Entities in the data repository are checked by the CI. On commit, the CI tests all entities and prepares a report of failing and succeding entities. This report is commited to the ackrep_ci_results repo. Additionally binary data such as plots and notebook htmls are prepared as artifacts. Once the CI is done, a webhook is triggered, prompting the server to download the artifacts and pulling the latest CI results.


Core

Error Propagations

The debugging of errors in the data repository is difficult, since the respective scripts are called via subprocess. The resulting challenge is to create a pipeline for both usefull debug messages and outputs in the nominal case. The following graphic depicts how error messages that arise during the execution of the execscript are propagated:

../_images/error_propagation.png

Which information is show in the different cases of settings, error type and execution methode is shown the following table:

Web Gui

cmd

settings.DEBUG == True

settings.DEBUG == False

nominal

show output, result: “success”

show output, result: “success”

log, “success”

numnerical error

show output, result: “inaccurate”

show output, result: “inaccurate”

log, “inaccurate”

script error

show debug, result: “script error”

result: “script error”

log, “fail”


Web

Unittests

  • problems:

    • loading db inside container

    • inside container there is no difference between ut and normal use case

  • solution:

    • ut-repo gets a permanently broken system model for testing debug messaging (LRHZX)
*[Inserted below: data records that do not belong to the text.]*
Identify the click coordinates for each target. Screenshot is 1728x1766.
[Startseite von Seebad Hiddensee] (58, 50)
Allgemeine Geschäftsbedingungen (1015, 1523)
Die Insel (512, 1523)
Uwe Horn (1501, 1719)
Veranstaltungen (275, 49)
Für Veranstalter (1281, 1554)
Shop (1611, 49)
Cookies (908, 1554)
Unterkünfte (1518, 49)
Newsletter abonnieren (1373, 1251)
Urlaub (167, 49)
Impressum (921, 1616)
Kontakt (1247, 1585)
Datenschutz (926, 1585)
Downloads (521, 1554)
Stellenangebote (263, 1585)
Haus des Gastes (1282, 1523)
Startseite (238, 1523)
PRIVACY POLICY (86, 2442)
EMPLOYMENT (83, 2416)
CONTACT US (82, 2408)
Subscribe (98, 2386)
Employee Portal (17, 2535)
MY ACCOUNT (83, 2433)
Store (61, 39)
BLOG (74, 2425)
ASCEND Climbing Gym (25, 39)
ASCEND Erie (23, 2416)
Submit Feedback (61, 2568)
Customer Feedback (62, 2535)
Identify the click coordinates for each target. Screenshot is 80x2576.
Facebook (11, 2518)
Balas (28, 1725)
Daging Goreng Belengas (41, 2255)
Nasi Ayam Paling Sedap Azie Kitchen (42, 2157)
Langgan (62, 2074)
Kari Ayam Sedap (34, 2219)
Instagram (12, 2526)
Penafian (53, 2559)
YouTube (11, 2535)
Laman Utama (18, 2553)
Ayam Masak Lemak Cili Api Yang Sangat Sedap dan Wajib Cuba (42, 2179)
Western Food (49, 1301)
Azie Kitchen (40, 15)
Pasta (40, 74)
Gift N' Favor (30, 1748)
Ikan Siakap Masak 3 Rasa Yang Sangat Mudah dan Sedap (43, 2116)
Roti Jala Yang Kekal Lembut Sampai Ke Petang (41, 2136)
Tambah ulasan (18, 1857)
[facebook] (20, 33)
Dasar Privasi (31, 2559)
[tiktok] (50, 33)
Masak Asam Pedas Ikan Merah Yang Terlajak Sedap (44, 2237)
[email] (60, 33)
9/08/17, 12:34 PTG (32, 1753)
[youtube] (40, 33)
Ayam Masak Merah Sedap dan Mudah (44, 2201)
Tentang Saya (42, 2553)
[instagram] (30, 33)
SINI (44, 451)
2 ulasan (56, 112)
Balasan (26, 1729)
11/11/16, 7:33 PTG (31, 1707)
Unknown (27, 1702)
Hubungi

    • to distinguish between ut and nominal use case, environment variables are passed with the docker command to the container, specificly tailored to work inside the container

CI

Docker can be run by adding the step:

- setup_remote_docker:
    version: 20.10.14
    docker_layer_caching: true
  • volume mounting does not exist inside CI (see https://circleci.com/docs/2.0/building-docker-images/#mounting-folders). The used workaround is to create a dummy container with a dummy volume (without mapping to host!), copy all files into the dummy container (at the volume location) and the start the main container with --volumes-from dummy.

  • The image url part of the tests is skipped when in the CI since the file would have to be copied back to the primary container during the test.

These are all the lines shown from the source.